**Pasos a seguir:**
1 > Pasa al inglés esta oración del texto sobre las Cortes y el cambio social: «La intervención judicial nunca es inocua.»
2 > Prolonga el texto sobre las Cortes y el cambio social a partir de su última oración.

___ Texto de partida ___

El observador atento dará cuenta, por un lado, de
que muchas decisiones judiciales progresistas funcionan como eficientes mecanismo
político auto-legitimantes de las instituciones jurídicas, sus actores y discursos,[5] y, por otro lado, también
advertirá que ello no es ni bueno ni malo per
se.
Con ánimo de evitar pueriles tensiones, podría decirse que
no debería importar tanto si las Cortes ganan legitimidad o no, y si deberíamos
mirar si al hacerlo contribuyen o no al cambio social que se busca. Muchas
veces, las decisiones judiciales sólo desmoviliza a sus activistas con
“triunfos de papel”, y discurso despolitizado. Mucha de la legitimidad que
ganan en una decisión, no se la sacan a los conservadores, sino a los mismos
activistas del cambio.
El Coliseo de las Cortes, como cualquier otro,
tiene sus propios intereses corporativos que resguardar, más allá del papel y
del discurso que ofrece. Es vital estar
alerta a tales intereses, ya que discurso legal progresista, y cambio social progresista,
no siempre van juntos.
Es por eso que es imprescindible mirar de cerca las
formas de la intervención judicial, caso por caso, e identificar aquellos casos
emblemáticos que develan la mera función de auto-legitimación en sus propios
términos, sin ningún impacto, ni directo ni indirecto en el conflicto social, y
los que en cambio sí impactan. La mirada
no sólo debe enfocarse en los efectos instrumentales de la sentencia. Los
efectos simbólicos, y el llamado efecto dominó de las decisiones también
cuenta. Pero es un gran error de nuestros días, el dejar fuera del análisis al efecto simbólico o dominó de la
negación de la jurisdicción, y/o del poder instrumental del derecho, así como el efecto causado por la excesiva juridización del conflicto.
Episodio de Cierre
La intervención judicial nunca es inocua. Tampoco
lo es la decisión de ciertos actores de seguir el camino legal para hace a la sociedad
más justa. Frente al conflicto social y el imperativo moral de cambio, el litigio no es un inexorable republicano, sino
una decisión política que debe hacerse cargo de sus múltiples, y a veces impredecibles
efectos.
Las Cortes son un aparato simbólico que producen efectos hacia un lado
y hacia otro, y que tienen intereses corporativos propios. Muchas veces acudir
a ellas puede acarrear el entrampamiento legal de los militantes del cambio, la
pérdida de potencia del discurso político, su deslegitimación frente a las
víctimas, o una re-adaptación que redobla las resistencias al cambio. Todo eso,
bajo la máscara de una decisión emblemática aplaudida por el campo jurídico y
por la prensa.

___ Datos proporcionados ___

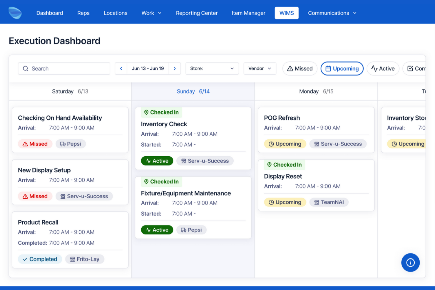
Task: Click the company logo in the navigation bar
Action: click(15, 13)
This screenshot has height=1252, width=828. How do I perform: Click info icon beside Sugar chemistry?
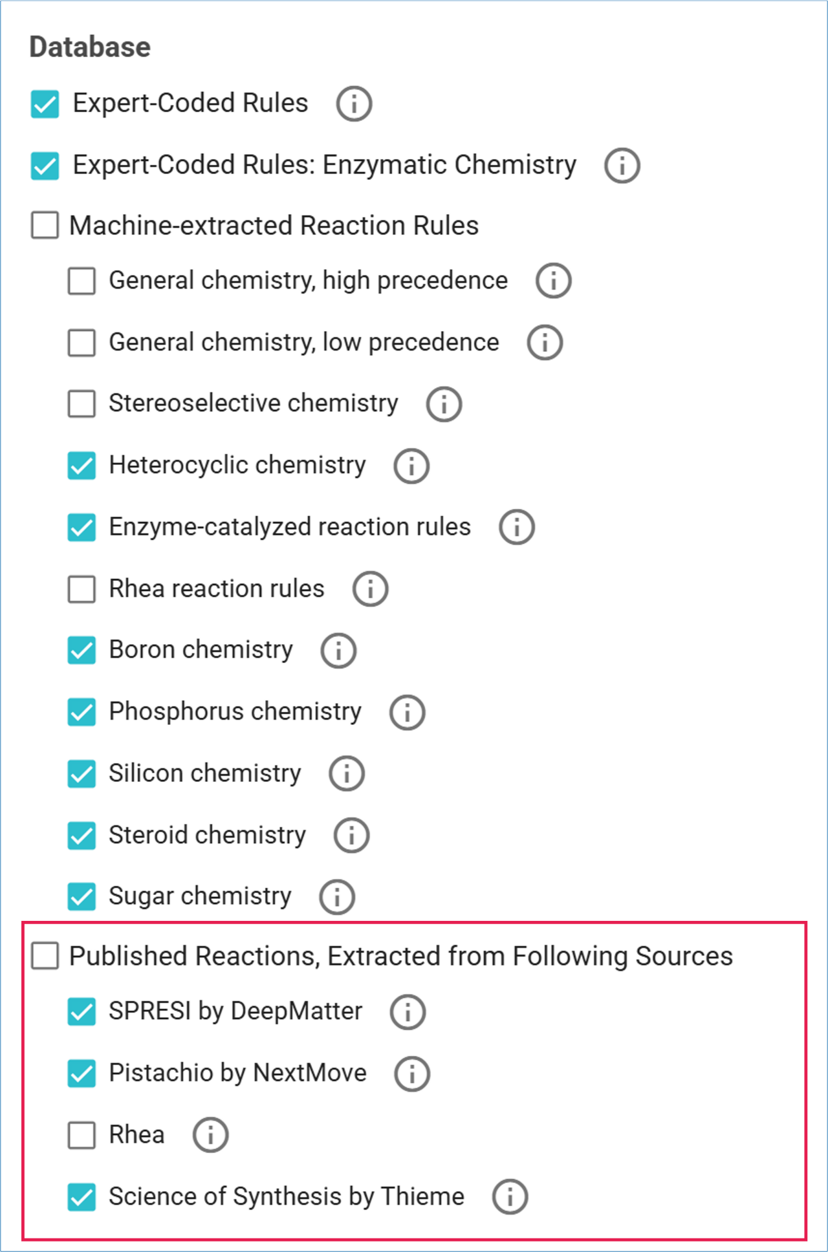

___
___ Datos proporcionados ___

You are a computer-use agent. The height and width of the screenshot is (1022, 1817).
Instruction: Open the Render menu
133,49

___

**Resultados por tarea:**
1 > Judicial intervention is never harmless.

2 >
Otras veces, puede ocurrir lo ideal: una intervención judicial puede
constituir una contribución clave para ordenar las lógicas de producción y
reproducción del discurso legal hacia la facilitación del cambio social. Lamentablemente,
tiendo a creer que los actores judiciales, y los actores legales en general
(aún los llamados progresistas), son altamente inconscientes de sus propias formas de producción y reproducción, y con ello, de este poder
particular de la justicia. Sin esa conciencia de sí, es difícil esperar una contribución vigorosas de los actores legales en este sentido. Por eso mi esperanza se deposita en la creciente inteligentia que viene desarrollando la sociedad civil al rededor de los tribunales. Mi ánimo en este artículo, no es otro que contribuir a ella.
[2] ¿Cómo olvidar cuando la misma Corte declaró la
constitucionalidad de la Ley de Medios en el 2013?. Lo hizo justo cuando se
debatía la misma legitimidad del poder judicial para inmiscuirse en la validez
de una ley dictada por las mayorías. Así la CSJ reconvirtió en legitimidad
judicial, un caso que venía significando una fuerte crítica hacia la
intervención de los jueces que recogían los reclamos de Clarín.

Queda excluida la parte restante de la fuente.